* TASK REQUIREMENTS *
From the entries, copy each line that includes "dimensions".

* THE INPUT *
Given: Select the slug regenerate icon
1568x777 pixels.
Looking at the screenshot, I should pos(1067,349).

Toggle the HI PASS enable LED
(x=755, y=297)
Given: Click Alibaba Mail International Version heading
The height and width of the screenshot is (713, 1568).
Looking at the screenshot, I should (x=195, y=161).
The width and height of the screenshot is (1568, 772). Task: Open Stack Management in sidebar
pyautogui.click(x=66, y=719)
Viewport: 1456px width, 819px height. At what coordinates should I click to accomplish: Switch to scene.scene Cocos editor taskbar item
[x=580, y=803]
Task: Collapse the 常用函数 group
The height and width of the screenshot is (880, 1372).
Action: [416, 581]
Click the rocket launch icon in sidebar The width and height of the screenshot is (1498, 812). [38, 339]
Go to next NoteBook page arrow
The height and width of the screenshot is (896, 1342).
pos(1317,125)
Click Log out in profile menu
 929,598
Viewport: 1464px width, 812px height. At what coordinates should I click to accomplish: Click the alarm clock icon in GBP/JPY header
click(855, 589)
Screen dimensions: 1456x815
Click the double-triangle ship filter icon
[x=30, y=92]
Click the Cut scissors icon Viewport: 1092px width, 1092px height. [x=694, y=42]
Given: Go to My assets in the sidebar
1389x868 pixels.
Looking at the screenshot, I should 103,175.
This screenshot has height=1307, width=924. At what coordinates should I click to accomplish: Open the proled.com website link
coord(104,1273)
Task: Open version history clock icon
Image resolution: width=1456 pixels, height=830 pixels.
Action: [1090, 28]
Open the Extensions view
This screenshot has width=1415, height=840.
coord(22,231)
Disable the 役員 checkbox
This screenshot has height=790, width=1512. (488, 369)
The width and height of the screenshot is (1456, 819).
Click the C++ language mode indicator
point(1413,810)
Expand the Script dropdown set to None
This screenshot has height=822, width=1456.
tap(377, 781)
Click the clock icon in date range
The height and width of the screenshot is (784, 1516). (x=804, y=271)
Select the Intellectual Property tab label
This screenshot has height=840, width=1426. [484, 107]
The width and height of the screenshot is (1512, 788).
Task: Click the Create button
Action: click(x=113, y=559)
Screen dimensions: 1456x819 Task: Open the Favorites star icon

* WRITTEN REPLY *
Screen dimensions: 1456x815
Screen dimensions: 1456x819 Task: Open the Favorites star icon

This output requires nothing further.